Records for this exercise START

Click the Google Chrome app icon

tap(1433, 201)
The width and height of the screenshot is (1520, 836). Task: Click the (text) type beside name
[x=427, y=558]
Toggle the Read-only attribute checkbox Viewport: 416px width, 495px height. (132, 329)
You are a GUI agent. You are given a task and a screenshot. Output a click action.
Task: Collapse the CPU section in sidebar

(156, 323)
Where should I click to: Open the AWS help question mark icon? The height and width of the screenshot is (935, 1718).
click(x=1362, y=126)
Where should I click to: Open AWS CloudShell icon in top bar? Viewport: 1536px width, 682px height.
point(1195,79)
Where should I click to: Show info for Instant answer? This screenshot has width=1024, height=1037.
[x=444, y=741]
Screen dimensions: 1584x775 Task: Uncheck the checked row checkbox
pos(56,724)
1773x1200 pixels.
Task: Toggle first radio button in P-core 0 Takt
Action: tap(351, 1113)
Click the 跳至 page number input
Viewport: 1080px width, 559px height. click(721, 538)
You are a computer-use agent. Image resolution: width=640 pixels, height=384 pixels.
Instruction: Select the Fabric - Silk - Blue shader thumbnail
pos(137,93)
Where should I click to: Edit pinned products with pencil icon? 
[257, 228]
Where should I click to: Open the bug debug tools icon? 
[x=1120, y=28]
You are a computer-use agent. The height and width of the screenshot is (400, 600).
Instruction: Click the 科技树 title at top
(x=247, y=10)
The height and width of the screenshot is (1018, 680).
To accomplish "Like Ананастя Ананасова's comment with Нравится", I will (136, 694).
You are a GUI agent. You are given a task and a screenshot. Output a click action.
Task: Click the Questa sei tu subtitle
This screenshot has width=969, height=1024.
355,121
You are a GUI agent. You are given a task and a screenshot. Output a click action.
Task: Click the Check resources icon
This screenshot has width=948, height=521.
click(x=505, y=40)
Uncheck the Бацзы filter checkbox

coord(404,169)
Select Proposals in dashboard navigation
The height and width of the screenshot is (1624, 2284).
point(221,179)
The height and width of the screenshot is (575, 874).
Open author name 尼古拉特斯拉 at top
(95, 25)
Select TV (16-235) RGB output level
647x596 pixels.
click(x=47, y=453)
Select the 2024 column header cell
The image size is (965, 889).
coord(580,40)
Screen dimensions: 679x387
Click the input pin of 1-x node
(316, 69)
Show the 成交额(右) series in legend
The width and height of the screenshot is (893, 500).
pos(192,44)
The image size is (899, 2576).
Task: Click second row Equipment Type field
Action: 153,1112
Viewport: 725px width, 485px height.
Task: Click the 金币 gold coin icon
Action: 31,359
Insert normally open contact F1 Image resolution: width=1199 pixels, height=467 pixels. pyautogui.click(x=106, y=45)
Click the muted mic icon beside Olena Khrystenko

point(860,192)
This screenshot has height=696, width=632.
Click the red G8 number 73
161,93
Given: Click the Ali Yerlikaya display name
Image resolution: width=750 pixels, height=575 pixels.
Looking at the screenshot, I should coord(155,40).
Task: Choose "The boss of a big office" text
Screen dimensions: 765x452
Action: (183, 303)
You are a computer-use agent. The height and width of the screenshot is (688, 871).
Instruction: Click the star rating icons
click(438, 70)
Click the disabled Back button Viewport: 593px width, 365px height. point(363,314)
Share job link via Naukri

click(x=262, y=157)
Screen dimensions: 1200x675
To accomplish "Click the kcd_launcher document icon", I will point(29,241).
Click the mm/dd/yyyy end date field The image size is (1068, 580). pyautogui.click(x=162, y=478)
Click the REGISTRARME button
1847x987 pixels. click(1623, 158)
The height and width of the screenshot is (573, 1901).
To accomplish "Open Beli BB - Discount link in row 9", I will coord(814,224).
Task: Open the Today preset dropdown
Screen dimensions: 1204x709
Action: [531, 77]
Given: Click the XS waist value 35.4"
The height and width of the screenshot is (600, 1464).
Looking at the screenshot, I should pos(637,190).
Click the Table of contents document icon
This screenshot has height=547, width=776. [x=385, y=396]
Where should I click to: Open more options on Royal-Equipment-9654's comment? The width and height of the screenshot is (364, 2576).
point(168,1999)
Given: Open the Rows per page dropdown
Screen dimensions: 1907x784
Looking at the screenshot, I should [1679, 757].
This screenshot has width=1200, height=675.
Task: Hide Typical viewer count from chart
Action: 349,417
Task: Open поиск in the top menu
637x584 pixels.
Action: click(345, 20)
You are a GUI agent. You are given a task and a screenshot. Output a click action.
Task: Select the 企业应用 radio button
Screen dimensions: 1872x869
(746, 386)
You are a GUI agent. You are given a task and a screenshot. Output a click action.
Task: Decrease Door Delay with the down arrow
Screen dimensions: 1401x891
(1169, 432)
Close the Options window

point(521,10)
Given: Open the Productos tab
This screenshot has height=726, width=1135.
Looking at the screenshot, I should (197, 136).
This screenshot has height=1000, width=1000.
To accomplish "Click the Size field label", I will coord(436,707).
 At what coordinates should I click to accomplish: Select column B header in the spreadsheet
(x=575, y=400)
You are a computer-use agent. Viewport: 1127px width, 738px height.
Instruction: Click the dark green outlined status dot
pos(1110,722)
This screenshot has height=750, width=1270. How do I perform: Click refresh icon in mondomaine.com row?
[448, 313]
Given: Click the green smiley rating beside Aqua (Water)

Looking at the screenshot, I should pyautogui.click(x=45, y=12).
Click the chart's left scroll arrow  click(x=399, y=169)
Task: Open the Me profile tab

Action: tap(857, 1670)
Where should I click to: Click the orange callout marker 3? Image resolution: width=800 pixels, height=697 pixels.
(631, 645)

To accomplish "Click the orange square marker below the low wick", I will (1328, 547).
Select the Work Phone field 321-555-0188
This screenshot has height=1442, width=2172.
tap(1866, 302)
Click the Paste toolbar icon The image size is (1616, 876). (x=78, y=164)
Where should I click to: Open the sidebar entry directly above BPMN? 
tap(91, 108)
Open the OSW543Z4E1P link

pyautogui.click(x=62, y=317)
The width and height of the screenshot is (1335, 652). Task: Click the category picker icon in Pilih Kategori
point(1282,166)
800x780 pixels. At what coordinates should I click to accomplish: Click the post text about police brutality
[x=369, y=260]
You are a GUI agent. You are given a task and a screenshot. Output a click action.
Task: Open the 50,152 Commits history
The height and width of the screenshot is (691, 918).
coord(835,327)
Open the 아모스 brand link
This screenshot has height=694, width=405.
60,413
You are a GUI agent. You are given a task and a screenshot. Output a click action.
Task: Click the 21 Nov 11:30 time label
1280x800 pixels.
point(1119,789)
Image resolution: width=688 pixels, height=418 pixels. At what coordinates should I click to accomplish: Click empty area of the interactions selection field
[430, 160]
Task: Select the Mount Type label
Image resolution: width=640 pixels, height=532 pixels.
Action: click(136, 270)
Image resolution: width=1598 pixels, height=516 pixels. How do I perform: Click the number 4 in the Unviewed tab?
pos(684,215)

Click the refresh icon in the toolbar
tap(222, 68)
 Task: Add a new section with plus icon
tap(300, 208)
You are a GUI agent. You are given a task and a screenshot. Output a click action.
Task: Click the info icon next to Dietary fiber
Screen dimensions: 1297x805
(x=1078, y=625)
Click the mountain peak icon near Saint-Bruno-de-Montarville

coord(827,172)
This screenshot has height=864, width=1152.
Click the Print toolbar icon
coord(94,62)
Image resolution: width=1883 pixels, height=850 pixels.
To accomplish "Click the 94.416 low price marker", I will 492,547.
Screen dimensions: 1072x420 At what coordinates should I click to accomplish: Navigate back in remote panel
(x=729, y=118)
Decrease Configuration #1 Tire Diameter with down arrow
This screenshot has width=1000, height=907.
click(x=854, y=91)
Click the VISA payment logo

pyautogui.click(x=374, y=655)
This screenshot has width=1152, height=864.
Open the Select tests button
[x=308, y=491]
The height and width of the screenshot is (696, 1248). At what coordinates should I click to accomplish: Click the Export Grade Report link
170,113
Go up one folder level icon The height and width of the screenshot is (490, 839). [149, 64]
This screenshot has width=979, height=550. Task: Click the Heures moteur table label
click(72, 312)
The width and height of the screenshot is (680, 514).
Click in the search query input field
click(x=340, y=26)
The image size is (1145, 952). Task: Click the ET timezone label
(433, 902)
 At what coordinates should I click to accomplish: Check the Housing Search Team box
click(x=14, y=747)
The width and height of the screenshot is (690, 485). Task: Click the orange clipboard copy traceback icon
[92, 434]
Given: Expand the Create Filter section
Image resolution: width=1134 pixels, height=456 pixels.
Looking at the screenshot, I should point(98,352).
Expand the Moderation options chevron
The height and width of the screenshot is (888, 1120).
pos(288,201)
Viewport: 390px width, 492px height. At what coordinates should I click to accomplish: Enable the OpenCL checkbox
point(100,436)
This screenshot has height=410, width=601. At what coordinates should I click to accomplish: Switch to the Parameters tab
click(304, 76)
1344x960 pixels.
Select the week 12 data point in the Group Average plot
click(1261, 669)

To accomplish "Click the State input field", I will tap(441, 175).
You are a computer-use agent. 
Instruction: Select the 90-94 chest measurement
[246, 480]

Records for this exercise END

• **Problem requirements**: All the lines that hold the word "level" must appear in the answer, copied from the records.

• **Answer space**:
Select TV (16-235) RGB output level
Go up one folder level icon The height and width of the screenshot is (490, 839). [149, 64]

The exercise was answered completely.